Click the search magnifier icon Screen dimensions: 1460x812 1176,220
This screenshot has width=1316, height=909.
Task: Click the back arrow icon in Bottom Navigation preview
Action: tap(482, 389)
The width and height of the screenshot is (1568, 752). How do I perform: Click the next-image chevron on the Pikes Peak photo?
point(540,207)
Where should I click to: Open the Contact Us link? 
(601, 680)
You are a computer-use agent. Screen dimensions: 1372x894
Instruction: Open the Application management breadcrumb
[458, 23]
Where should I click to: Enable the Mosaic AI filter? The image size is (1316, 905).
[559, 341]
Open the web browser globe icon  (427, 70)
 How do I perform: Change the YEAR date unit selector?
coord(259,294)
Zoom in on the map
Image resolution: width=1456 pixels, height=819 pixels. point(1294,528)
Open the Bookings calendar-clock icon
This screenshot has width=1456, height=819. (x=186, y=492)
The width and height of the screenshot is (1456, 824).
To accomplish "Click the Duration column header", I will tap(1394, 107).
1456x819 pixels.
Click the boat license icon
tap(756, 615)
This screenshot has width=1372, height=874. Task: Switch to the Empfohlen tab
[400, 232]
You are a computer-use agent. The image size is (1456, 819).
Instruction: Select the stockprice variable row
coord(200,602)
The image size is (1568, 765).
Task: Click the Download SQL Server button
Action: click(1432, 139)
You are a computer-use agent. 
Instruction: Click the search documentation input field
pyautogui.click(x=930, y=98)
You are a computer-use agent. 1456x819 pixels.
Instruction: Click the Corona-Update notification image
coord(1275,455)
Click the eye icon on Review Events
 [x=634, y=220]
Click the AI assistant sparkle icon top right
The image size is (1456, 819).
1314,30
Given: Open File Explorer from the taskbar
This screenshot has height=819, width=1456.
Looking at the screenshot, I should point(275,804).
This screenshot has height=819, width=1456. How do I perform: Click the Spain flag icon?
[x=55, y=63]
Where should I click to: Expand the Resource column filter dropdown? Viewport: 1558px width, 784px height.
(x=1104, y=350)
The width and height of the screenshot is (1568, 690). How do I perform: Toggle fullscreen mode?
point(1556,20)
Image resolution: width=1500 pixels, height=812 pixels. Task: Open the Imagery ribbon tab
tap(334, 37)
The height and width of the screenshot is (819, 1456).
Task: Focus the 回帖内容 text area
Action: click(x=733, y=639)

# # # # #

*PROBLEM TO WORK ON:* Write the data out again. Match it exactly.

*WRITTEN SOLUTION:*
Click the search magnifier icon Screen dimensions: 1460x812 1176,220
This screenshot has width=1316, height=909.
Task: Click the back arrow icon in Bottom Navigation preview
Action: tap(482, 389)
The width and height of the screenshot is (1568, 752). How do I perform: Click the next-image chevron on the Pikes Peak photo?
point(540,207)
Where should I click to: Open the Contact Us link? 
(601, 680)
You are a computer-use agent. Screen dimensions: 1372x894
Instruction: Open the Application management breadcrumb
[458, 23]
Where should I click to: Enable the Mosaic AI filter? The image size is (1316, 905).
[559, 341]
Open the web browser globe icon  (427, 70)
 How do I perform: Change the YEAR date unit selector?
coord(259,294)
Zoom in on the map
Image resolution: width=1456 pixels, height=819 pixels. point(1294,528)
Open the Bookings calendar-clock icon
This screenshot has width=1456, height=819. (x=186, y=492)
The width and height of the screenshot is (1456, 824).
To accomplish "Click the Duration column header", I will tap(1394, 107).
1456x819 pixels.
Click the boat license icon
tap(756, 615)
This screenshot has width=1372, height=874. Task: Switch to the Empfohlen tab
[400, 232]
You are a computer-use agent. The image size is (1456, 819).
Instruction: Select the stockprice variable row
coord(200,602)
The image size is (1568, 765).
Task: Click the Download SQL Server button
Action: click(1432, 139)
You are a computer-use agent. 
Instruction: Click the search documentation input field
pyautogui.click(x=930, y=98)
You are a computer-use agent. 1456x819 pixels.
Instruction: Click the Corona-Update notification image
coord(1275,455)
Click the eye icon on Review Events
 [x=634, y=220]
Click the AI assistant sparkle icon top right
The image size is (1456, 819).
1314,30
Given: Open File Explorer from the taskbar
This screenshot has height=819, width=1456.
Looking at the screenshot, I should point(275,804).
This screenshot has height=819, width=1456. How do I perform: Click the Spain flag icon?
[x=55, y=63]
Where should I click to: Expand the Resource column filter dropdown? Viewport: 1558px width, 784px height.
(x=1104, y=350)
The width and height of the screenshot is (1568, 690). How do I perform: Toggle fullscreen mode?
point(1556,20)
Image resolution: width=1500 pixels, height=812 pixels. Task: Open the Imagery ribbon tab
tap(334, 37)
The height and width of the screenshot is (819, 1456).
Task: Focus the 回帖内容 text area
Action: click(x=733, y=639)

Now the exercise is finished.